(Beginning of Exercise material)
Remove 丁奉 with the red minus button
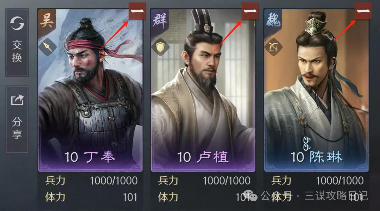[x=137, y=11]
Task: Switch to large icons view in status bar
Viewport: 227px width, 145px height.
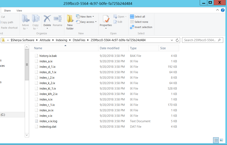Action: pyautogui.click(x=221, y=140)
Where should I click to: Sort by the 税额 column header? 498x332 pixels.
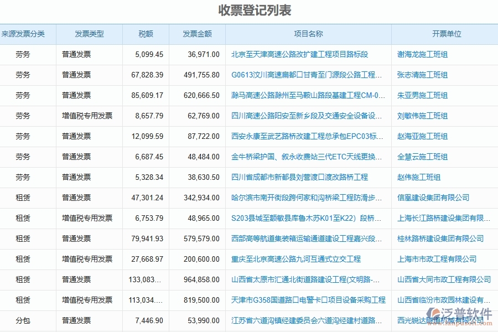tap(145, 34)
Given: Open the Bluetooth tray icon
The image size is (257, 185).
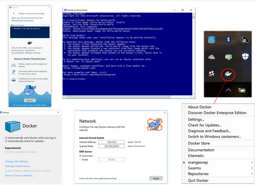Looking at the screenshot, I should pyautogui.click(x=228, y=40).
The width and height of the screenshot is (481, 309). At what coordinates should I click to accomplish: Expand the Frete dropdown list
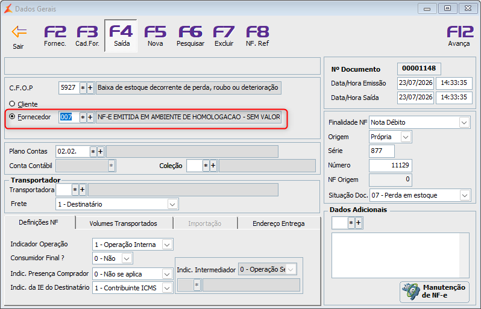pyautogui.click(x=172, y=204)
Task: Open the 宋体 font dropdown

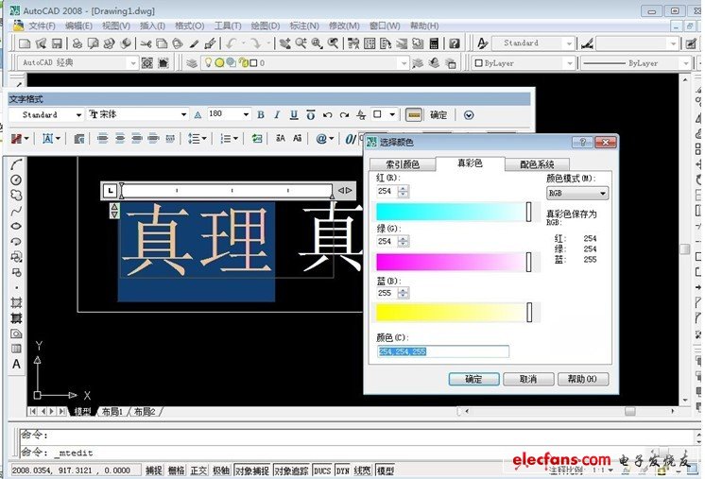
(End of Exercise material)
What the task requires: Transcribe all records verbatim and omit each image.

Answer to this exercise:
Remove 丁奉 with the red minus button
[x=137, y=11]
Task: Switch to large icons view in status bar
Viewport: 227px width, 145px height.
Action: pyautogui.click(x=221, y=140)
Where should I click to: Sort by the 税额 column header? 498x332 pixels.
tap(145, 34)
Given: Open the Bluetooth tray icon
The image size is (257, 185).
Looking at the screenshot, I should pyautogui.click(x=228, y=40).
The width and height of the screenshot is (481, 309). At what coordinates should I click to accomplish: Expand the Frete dropdown list
pyautogui.click(x=172, y=204)
Task: Open the 宋体 font dropdown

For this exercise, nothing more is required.